23/10/2025
Everyone can benefit from therapy, and I think 90% of the global population has some form of childhood trauma or attachment wounding. I tend to not believe people when they tell me their childhood was great, yet they can't manage full intimacy and effective conflict in relationships.
Perhaps the most frustrating scenario as a therapist, and I think other therapists would agree, is the client asking for help in trying to get their partner to look at their own issues and either go to individual or couple's or something - anything.
What is it like for one person doing the work?
*noticing your partner's reactions and stuck places for them
*advising on their issues when it gets bad for them, but still no changes
*codependently trying to get them to read the books, watch the vids
*trying to improve better parenting of children, but in a silo (no team)

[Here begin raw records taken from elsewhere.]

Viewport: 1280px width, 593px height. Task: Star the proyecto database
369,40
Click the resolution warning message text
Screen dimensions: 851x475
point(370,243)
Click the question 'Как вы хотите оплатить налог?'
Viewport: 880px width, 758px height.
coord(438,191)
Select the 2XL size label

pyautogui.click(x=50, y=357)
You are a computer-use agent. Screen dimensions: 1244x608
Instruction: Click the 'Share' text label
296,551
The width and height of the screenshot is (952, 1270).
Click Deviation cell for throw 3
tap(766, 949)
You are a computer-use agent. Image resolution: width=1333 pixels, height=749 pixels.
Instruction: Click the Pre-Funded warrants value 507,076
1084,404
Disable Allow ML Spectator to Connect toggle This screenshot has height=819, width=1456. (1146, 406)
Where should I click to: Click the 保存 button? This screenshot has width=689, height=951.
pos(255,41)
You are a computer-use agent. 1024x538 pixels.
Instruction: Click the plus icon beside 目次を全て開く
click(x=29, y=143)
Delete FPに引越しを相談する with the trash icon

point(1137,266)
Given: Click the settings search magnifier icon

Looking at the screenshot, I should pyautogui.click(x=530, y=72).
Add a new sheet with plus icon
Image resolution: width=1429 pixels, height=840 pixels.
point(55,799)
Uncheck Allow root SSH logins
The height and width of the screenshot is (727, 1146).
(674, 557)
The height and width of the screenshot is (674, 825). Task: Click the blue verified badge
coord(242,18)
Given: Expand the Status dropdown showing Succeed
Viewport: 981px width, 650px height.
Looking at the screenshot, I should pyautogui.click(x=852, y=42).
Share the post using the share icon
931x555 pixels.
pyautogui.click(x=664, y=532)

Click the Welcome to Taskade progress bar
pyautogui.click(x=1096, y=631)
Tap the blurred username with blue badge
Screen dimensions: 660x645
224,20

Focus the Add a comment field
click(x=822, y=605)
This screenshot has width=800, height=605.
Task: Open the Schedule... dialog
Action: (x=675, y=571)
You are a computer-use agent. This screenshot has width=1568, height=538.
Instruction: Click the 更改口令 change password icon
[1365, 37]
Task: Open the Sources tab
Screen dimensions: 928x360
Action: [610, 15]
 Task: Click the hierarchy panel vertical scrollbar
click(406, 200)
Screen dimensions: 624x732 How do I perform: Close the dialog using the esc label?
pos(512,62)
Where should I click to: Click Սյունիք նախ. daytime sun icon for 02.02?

*navigating sticky family or social situations FOR the partner such as MIL, siblings, FIL
*holding all the emotional space
Many things are true at the same time in these examples, and the person doing the work is usually codependent and overstepping and the person NOT doing the work is both allowing for that and benefiting in some way.
And yes, sometimes the person going to therapy can be triggered, controlling and acting out by projecting family stuff onto the partner, but that tends to be a TINY minority of couple presentations.
But again, the majority is one person is putting in effort and half of that is the energy keeping the stuck partner/relationship going.
At worst, the partner is highly dismissive of problems and will never go/do something. At best, they need boundaries, a hitting of a bottom of sorts or deal breaking conversations to wake up.
My most successful couples both did work individually and collectively, and were aware of their childhoods.